After 2016, many Democrats could, and did, argue that their struggles with working-class voters were due in part to their candidate, Hillary Clinton. That argument now seems less plausible: it is harder to blame the top of the ticket in 2016 or 2020. Among Biden’s most visible supporters on the campaign trail were members of the International Association of Fire Fighters, with whom he has long had a close political relationship. He was particularly attentive to issues and imagery thought to resonate with working-class Midwesterners, taking a more equivocal line on fracking than many other Democrats and branding the race (relentlessly, in the final weeks) as a contest between Scranton, where he was born, and Park Avenue. Primary voters often defended their preference for Biden by saying that he stood the best chance of any Democrat of winning back working-class Midwestern enclaves. If he only partly succeeded, then what Democrat could?

Democrats have long insisted that the future of American politics lies in increasingly educated, multiracial Sun Belt cities such as Atlanta, Houston, and Phoenix. But for many Republicans the future may be embodied by Florida, which Trump has now won twice and where Republicans have held the governor’s mansion since 1999. That state has begun to hold out a new possibility—that the nation could become less white without becoming much less conservative. On Tuesday night, Trump won the votes of Floridians without college degrees by four points with a campaign that focussed heavily on his opposition to the democratic-socialist left—to Bernie Sanders and Alexandria Ocasio-Cortez, who Republicans claimed would set a Biden Administration’s agenda. At the same time, in an interesting juxtaposition, a ballot measure that will raise Florida’s minimum wage to fifteen dollars an hour passed with more than sixty per cent of the vote, winning even in conservative Florida counties like Polk, Pasco, and Sumter. Not long ago, only socialists and trade-unionists were willing to get behind a fifteen-dollar-an-hour minimum wage. You could look at numbers like these and think all that remains is for Republican politicians to follow the lead of their voters.

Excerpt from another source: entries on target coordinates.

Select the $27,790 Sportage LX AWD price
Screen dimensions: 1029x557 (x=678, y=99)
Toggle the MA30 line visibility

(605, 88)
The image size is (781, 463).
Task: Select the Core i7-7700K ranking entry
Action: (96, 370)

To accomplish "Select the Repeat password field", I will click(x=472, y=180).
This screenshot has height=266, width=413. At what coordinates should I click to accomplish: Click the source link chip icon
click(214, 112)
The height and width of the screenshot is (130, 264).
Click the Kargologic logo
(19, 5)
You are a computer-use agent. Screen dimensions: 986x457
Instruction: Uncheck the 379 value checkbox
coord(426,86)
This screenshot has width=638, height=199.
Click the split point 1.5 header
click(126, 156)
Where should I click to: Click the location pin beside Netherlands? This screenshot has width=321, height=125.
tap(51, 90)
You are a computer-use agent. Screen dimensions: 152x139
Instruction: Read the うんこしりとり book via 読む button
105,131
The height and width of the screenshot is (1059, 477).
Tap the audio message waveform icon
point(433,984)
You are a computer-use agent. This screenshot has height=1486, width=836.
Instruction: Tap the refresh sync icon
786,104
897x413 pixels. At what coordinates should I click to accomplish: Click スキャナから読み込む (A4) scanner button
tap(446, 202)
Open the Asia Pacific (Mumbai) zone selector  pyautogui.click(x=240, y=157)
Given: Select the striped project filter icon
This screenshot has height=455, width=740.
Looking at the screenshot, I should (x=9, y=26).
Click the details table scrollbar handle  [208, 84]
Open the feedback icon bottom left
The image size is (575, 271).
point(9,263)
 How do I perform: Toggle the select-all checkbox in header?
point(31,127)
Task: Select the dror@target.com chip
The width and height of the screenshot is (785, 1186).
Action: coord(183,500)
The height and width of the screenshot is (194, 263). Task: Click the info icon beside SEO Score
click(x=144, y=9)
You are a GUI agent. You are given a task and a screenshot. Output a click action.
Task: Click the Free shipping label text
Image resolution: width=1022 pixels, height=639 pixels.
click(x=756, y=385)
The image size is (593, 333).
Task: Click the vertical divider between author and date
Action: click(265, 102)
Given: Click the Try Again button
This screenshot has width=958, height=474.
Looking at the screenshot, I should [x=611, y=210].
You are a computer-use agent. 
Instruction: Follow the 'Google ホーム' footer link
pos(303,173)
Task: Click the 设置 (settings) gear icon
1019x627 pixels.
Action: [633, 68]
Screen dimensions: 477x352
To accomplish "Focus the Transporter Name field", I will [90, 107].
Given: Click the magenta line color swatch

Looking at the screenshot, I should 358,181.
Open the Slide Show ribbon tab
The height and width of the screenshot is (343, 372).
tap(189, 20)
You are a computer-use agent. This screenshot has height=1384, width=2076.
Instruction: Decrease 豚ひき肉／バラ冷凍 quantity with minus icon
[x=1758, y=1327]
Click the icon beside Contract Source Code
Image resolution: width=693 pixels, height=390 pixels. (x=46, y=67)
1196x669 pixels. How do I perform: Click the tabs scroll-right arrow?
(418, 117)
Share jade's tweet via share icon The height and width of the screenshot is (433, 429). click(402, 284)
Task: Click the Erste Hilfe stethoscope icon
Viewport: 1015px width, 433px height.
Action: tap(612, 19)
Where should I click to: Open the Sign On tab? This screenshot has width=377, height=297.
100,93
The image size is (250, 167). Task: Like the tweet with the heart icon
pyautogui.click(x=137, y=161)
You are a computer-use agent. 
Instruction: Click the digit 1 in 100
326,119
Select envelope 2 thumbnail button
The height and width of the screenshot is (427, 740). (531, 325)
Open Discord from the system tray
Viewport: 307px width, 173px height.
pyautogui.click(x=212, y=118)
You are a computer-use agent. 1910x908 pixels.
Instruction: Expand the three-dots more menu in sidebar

Easier said than done, of course—realignments are scarce in American politics, and Mitch McConnell, who has kept his Party focussed on a program of tax cuts for the wealthy for a decade, looks likely to retain power in the Senate. But the results so far suggest again that Trumpism is here to stay, whatever becomes of Trump, and that the next version might have an even greater emphasis on nationalism, anti-cosmopolitanism, and perhaps a Hawley-style opposition to Silicon Valley. (Last month, my colleague Nicholas Lemann outlined three possible possible paths for conservatism: this, which he called the Remnant, was one.) On Wednesday morning, the Catholic conservative legal scholar Adrian Vermuele, of Harvard, tweeted, “The future will be multiracial, working class, socially conservative populism and I can’t wait.” Hawley retweeted that.